In [2]:
%reload_ext sql

In [3]:
%sql sqlite:///ecommerce.db

In [None]:
import pandas as pd

#Load the dataset
df = pd.read_csv('../data/ecommerce_data.csv')

#Use sqlalchemy to push to SQL
from sqlalchemy import create_engine
engine = create_engine('sqlite:///ecommerce.db') #Same db as above

#Send the dataframe to SQL as table
df.to_sql('ecommerce_data', engine, index=False, if_exists='replace')

5000

# Query1: Conversion Rate by Group(Control vs Treatment)
This tells us which group(control or treatment) had a higher percentage of users who made purchase.

In [5]:
%%sql
SELECT
    [group],
    COUNT(*) AS total_users,
    SUM(purchase) AS total_purchases,
    ROUND(AVG(purchase)*100, 2) AS conversion_rate_percent
FROM ecommerce_data
GROUP BY [group];

 * sqlite:///ecommerce.db
Done.


group,total_users,total_purchases,conversion_rate_percent
control,2504,306,12.22
treatment,2496,345,13.82


# Interpretation:
Based on the above results, Treatment group has a higher conversion rate compared to control group.This suggests that the new feature presented to the treatment group is more effective in driving conversions.

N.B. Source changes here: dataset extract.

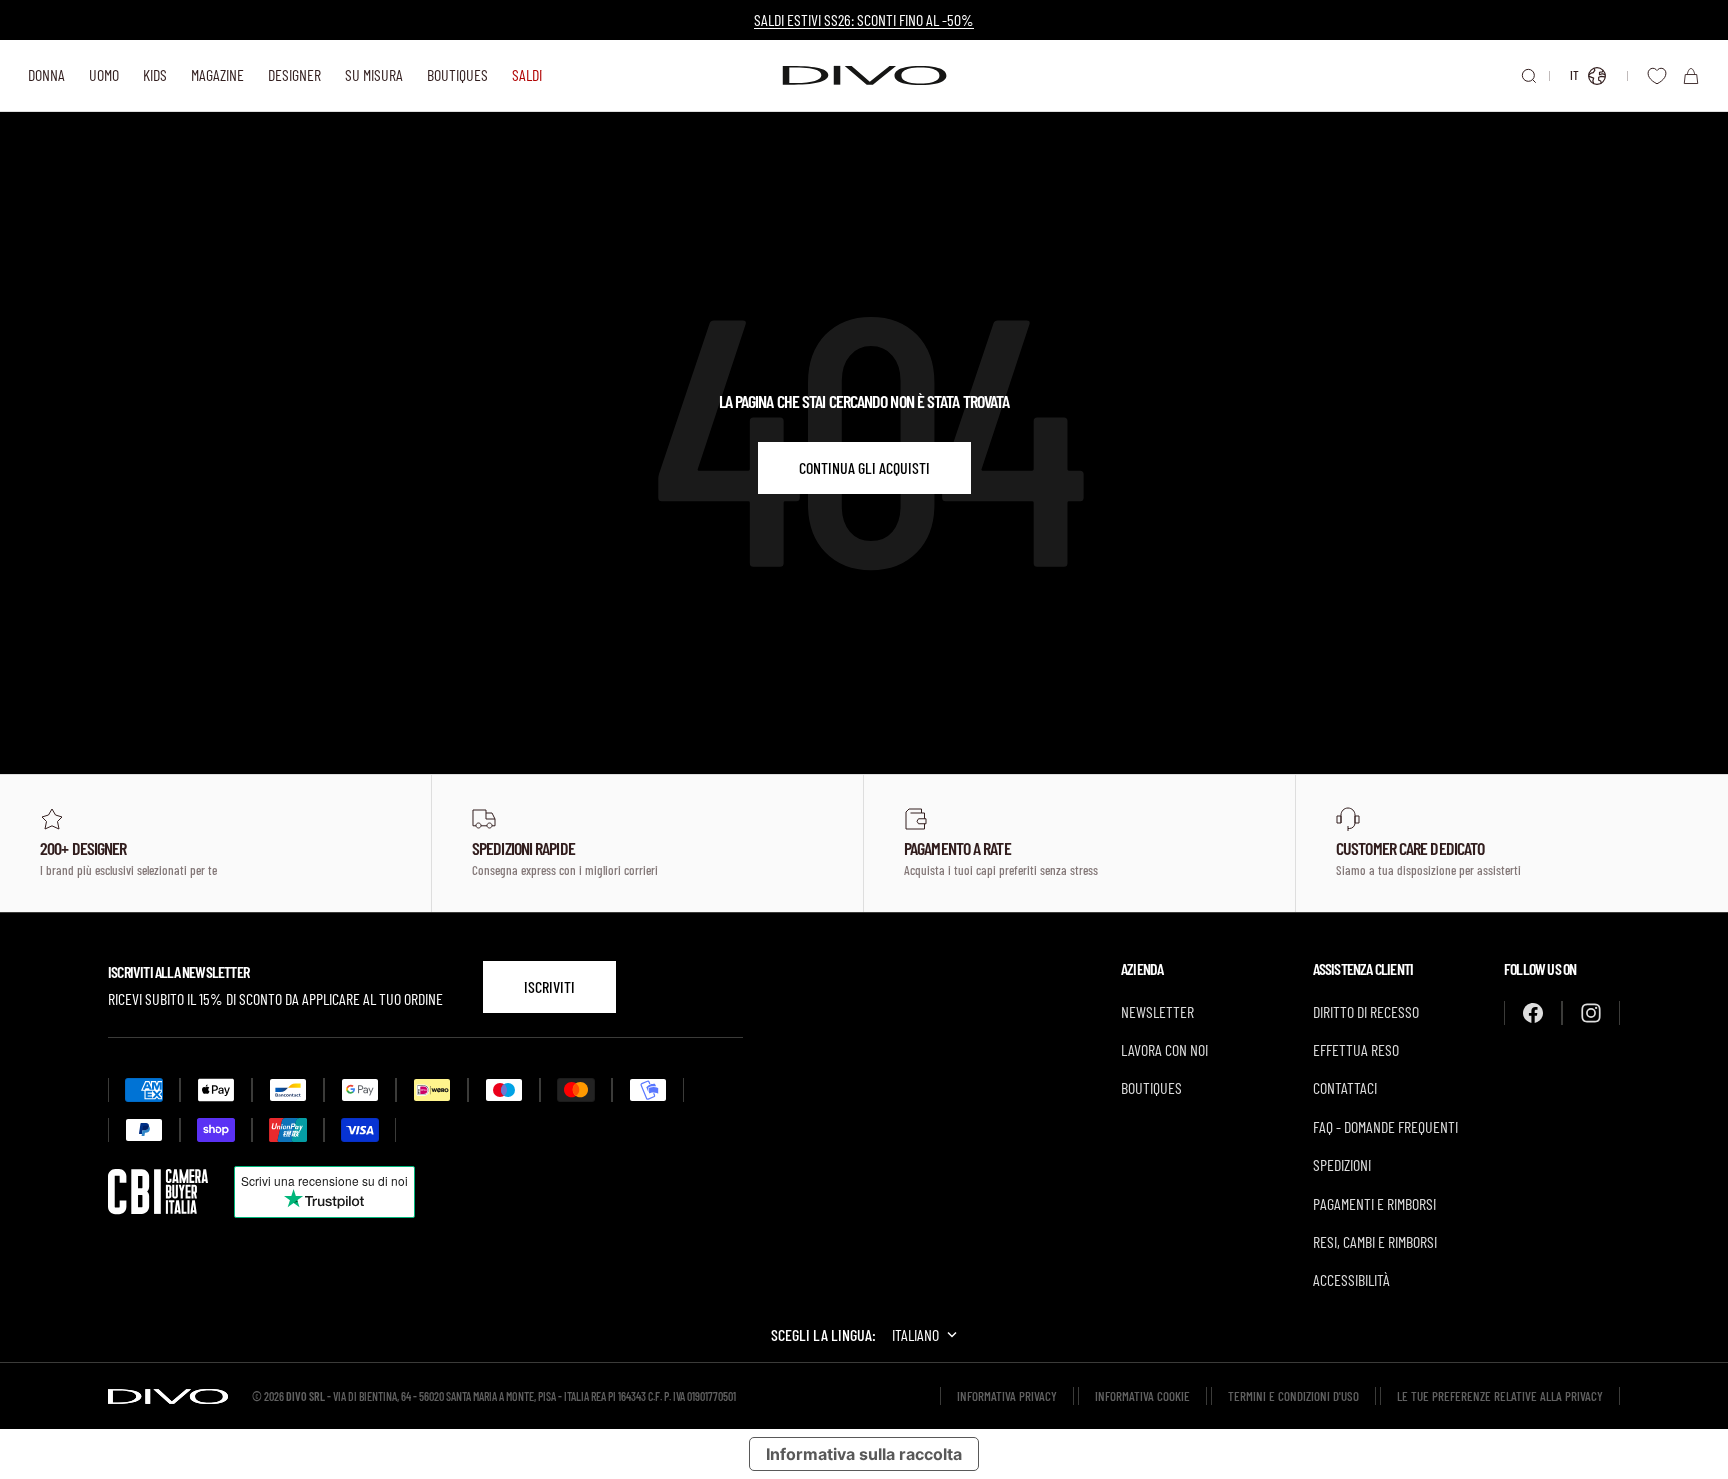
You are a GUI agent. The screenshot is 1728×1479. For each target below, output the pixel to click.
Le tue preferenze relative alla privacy (1500, 1396)
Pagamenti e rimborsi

However this is a descriptive insight - further statistical testing is required to confirm if the difference is significant or could be due to chance.

# Query2: Average Revenue by Group
This query tells us whether the new feature(treatment group) led to higher earnings per user.

In [6]:
%%sql
SELECT
    [group],
    ROUND(AVG(revenue), 2) AS avg_revenue,
    SUM(revenue) AS total_revenue
FROM ecommerce_data
GROUP BY [group];

 * sqlite:///ecommerce.db
Done.


group,avg_revenue,total_revenue
control,6.12,15326.07
treatment,6.87,17139.1


# Interpretation:
The treatment group shows a higher average revenue per user and greater total revenue. This implies the new feature may be more effective not just at converting users but also at increasing their spending. These business impact makes the treatment promising, but there is need to validate the results with statistical tests.

# Query3: Average Session Time by Device Type
The above query tella us if users on mobile or desktop spend more time on the site.

In [7]:
%%sql
SELECT
    device_type,
    COUNT(*) AS users,
    ROUND(AVG(session_duration), 2)
AS avg_session_seconds
FROM ecommerce_data
GROUP BY device_type;

 * sqlite:///ecommerce.db
Done.


device_type,users,avg_session_seconds
desktop,2079,185.31
mobile,2921,181.03


# Interpretation:
Desktop users show longer average sessions which may suggest they are more engaged or they have a better user experience. This insight could guide design decisions or device specific optimization. If the opposite was to be true then it could have suggested that the mobile experience is effective and user base might be more mobile centric.

# Query4: Conversion Rate by Device Type
This query calculates how likely users are to convert (make a purchase) based on their device type.

In [9]:
%%sql
SELECT 
    device_type,
    COUNT(*) AS total_users,
    SUM(purchase) AS total_purchases,
    ROUND(AVG(purchase)*100, 2) AS conversion_rate_percent
FROM ecommerce_data
GROUP BY device_type;

 * sqlite:///ecommerce.db
Done.


device_type,total_users,total_purchases,conversion_rate_percent
desktop,2079,259,12.46
mobile,2921,392,13.42


# Interpretation:
Based on the results of the above query the mobile device type has a better conversion rate as compared to the desktop device type.

# Query5: Revenue Per Session By Group
This query calculates the average revenue per second of session time for each group. It evaluates how effective each group is at generating revenue relative to time spent on the site.

In [10]:
%%sql
SELECT
    [group],
    ROUND(SUM(revenue) / SUM(session_duration), 4) AS revenue_per_second
FROM ecommerce_data
GROUP BY [group];

 * sqlite:///ecommerce.db
Done.


group,revenue_per_second
control,0.0342
treatment,0.0368


# Interpretation:
Treatment group has a higher revenue per second which could suggest a more efficient user experience or stronger conversion funnel.